*** Block opens ***
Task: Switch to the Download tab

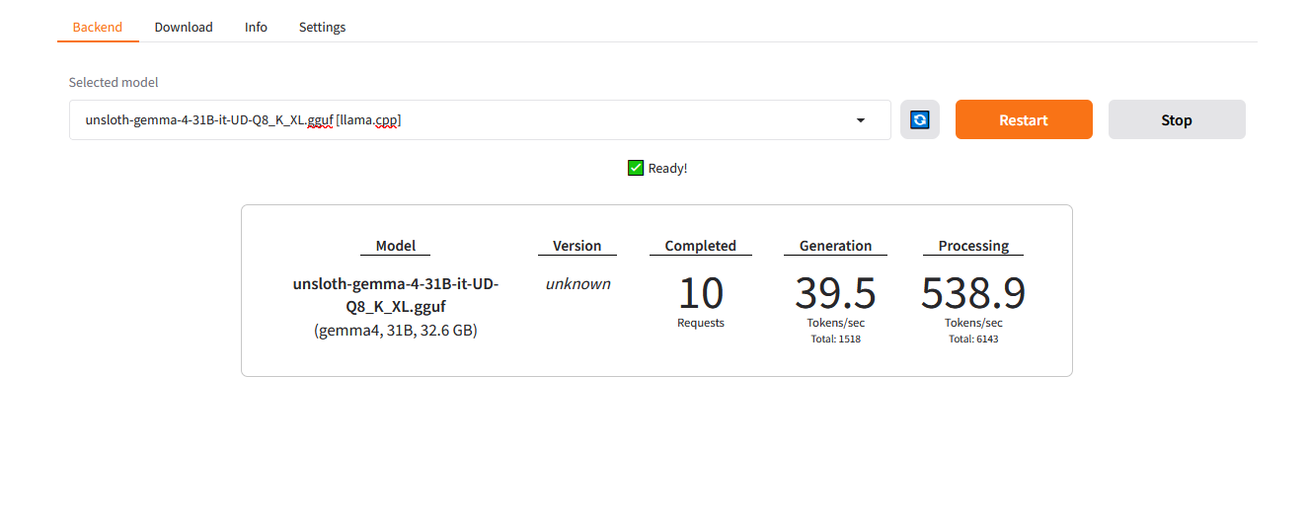Action: click(184, 27)
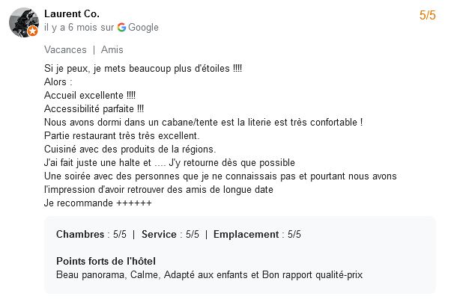Click Laurent Co.'s profile avatar

click(24, 22)
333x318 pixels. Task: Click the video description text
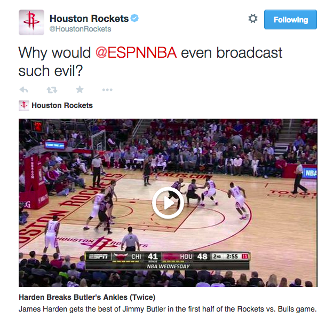click(x=168, y=309)
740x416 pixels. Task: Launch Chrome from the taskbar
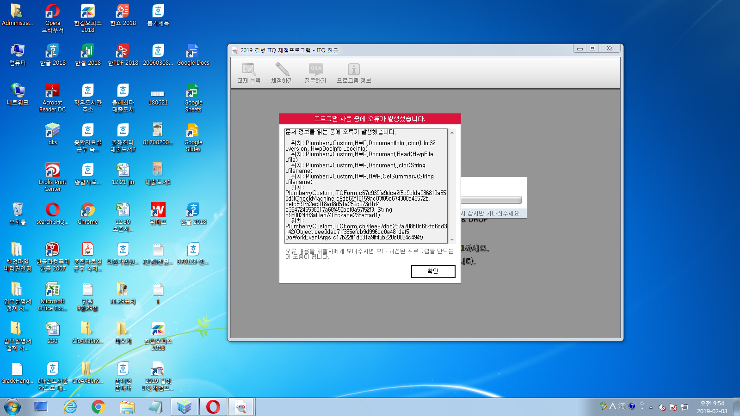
*** Block closes ***
**Exercise requirements:**
Your copy should match the data exactly, apart from the images, which are dropped.

**Response area:**
Task: Switch to the Download tab

Action: click(184, 27)
Click Laurent Co.'s profile avatar

click(24, 22)
333x318 pixels. Task: Click the video description text
click(x=168, y=309)
740x416 pixels. Task: Launch Chrome from the taskbar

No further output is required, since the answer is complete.